Les PME et TPE n’ont pas suffisamment accès à la DATA

Par
Thomas Deillon

OpenSource est un programme de diffusion de contenus institutionnels du groupe ESH Médias. Celui-ci a pour but de donner la parole, de manière récurrente, à des acteurs internes clés spécialistes dans les domaines d’expertise du groupe.

La Suisse occupe, dans le domaine de l’intelligence artificielle et de la DATA, une place particulière. Le pays parle encore peu d’IA mais se situe malgré tout dans les meilleures places des classements par pays. Explications de ce paradoxe par Thomas Deillon, CIO du groupe ESH Médias.

Que disent les études comparatives sur la place de la Suisse dans le monde de la DATA ?

Tous les rapports que j’ai pu consulter placent la Suisse bien plus haut que je ne l’aurais imaginé ! Le pays se trouve dans le Top 10 des indices d’intelligence artificielle (1).

Pour quelles raisons avons-nous tendance à mettre la Suisse dans le bas de ces classements ?

Les raisons sont multiples. D’abord, le gouvernement suisse ne s’est pas réellement attaqué à ces sujets et n’investit que très peu dans ce secteur. Au quotidien, en Suisse, les données ne sont pas un sujet qui marque. Seules les très grandes entreprises investissent dans les données, alors que le tissu économique suisse est principalement composé… de petites entreprises !

Dans un récent classement, on peut lire que le gouvernement suisse ne se situe qu’au 58ème rang des gouvernements qui font la promotion de l’intelligence artificielle. Si vous prenez le Canada par exemple, pays de ma dernière expérience professionnelle, son gouvernement se situe à la première place.

Vous connaissez parfaitement le marché canadien. Que peut apprendre la Suisse du Canada ?

La DATA est omniprésente au Canada. Le pays a investi très tôt dans des programmes éducatifs. Il valorise particulièrement ces métiers et finance, grâce à de nombreux fonds, des projets d’intelligence artificielle. Le gouvernement canadien se mobilise et fait activement sa promotion.

Qui travaille sur ces domaines en Suisse ?

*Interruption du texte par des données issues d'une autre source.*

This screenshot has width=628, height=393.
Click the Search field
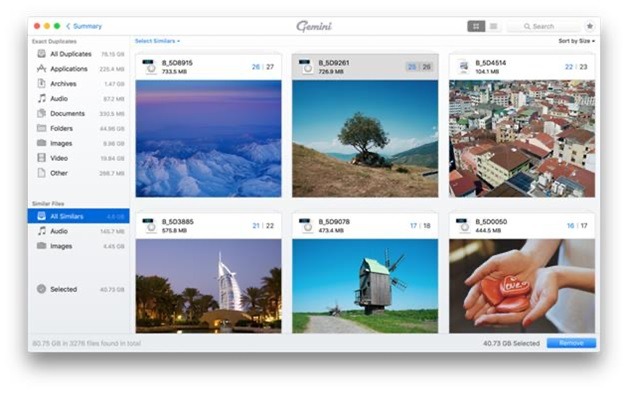543,26
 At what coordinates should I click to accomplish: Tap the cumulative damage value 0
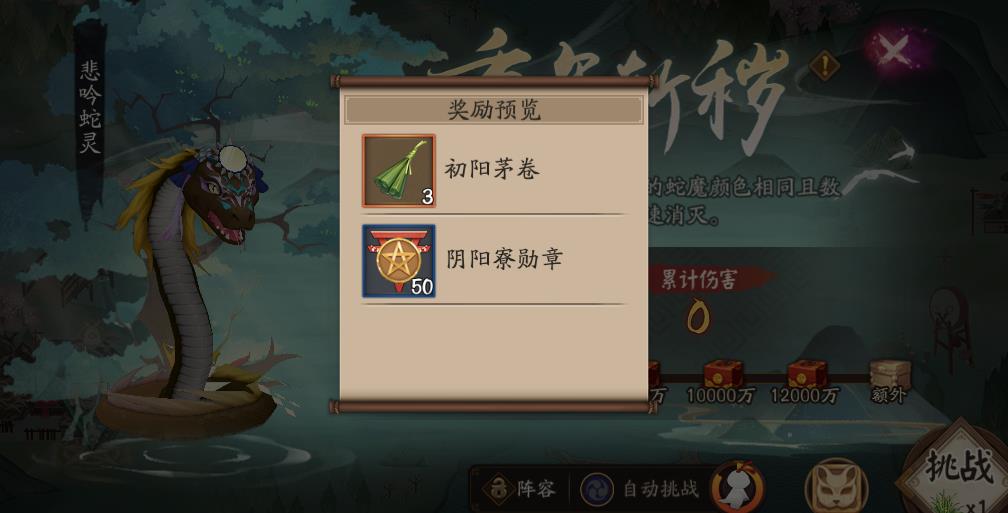[x=698, y=318]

Nous voyons que le pays progresse, principalement grâce à ses talents universitaires. L’EPFZ mène la danse même si nos grandes entreprises phares ne sont pas en reste. Mais ces dernières sont majoritairement B2B et donc peu visibles.

La Suisse a déjà pris conscience que la gestion des données était un sujet très important, un sujet dont il fallait se saisir sans tarder. Désormais, le pays s’interroge sur ces données et réfléchit au volet éthique. Dans ce domaine, nous pouvons devenir pionnier.

Quels sont les prochains défis qui attendent la Suisse sur le plan de la DATA ?

La DATA est déjà présente dans des mondes spécifiques, universitaires et pharma notamment. Mais les secteurs concernés ne représentent pas, loin de là, les différents milieux économiques qui font la Suisse. Le pays est un petit pays, au tissu économique particulier qui compte de nombreuses entreprises. Les PME et TPE n’ont pas suffisamment accès à la DATA dont elles pourraient pourtant bénéficier.

Aujourd’hui, les données disponibles sont encore des données trop globales, des données qui viennent de l’extérieur (Google, Facebook, …). La Suisse doit produire ses propres données et surtout se les approprier. Elle doit les faire siennes.

Nous devons faire avancer l’innovation en aidant les entreprises à accéder à des données utiles. Ces dernières devraient être produites puis redistribuées, y compris auprès des plus petits acteurs économiques. Régionaliser la DATA est selon moi important. En générant toujours plus de données et en redistribuant l’intelligence collective, l’ensemble des entreprises suisses progresserait. Le gain serait général. D’un côté, on disposerait de plus de DATA. De l’autre, les entreprises pourraient toujours mieux les exploiter sur le plan éthique.

Ainsi, les sociétés amélioreraient leurs connaissances, de leurs clients comme du marché dans lequel elles évoluent, et pourraient alors proposer des services locaux plus efficients.

Source

Thomas Deillon

Chief Innovation Officer (CIO) du groupe ESH Médias

Thomas Deillon a par le passé accompagné plusieurs grands groupes romands à transitionner vers la téléphonie et télévision sur Internet dans les années 2000. Il a ensuite rejoint SITA, leader mondial des télécommunications pour le domaine aérien, en tant que responsable innovation, puis directeur de cabinet du PDG, avant de prendre la responsabilité de la création d’une entité de développement de produits logiciels à Montréal dans l’analyse prédictive (Smart Airports).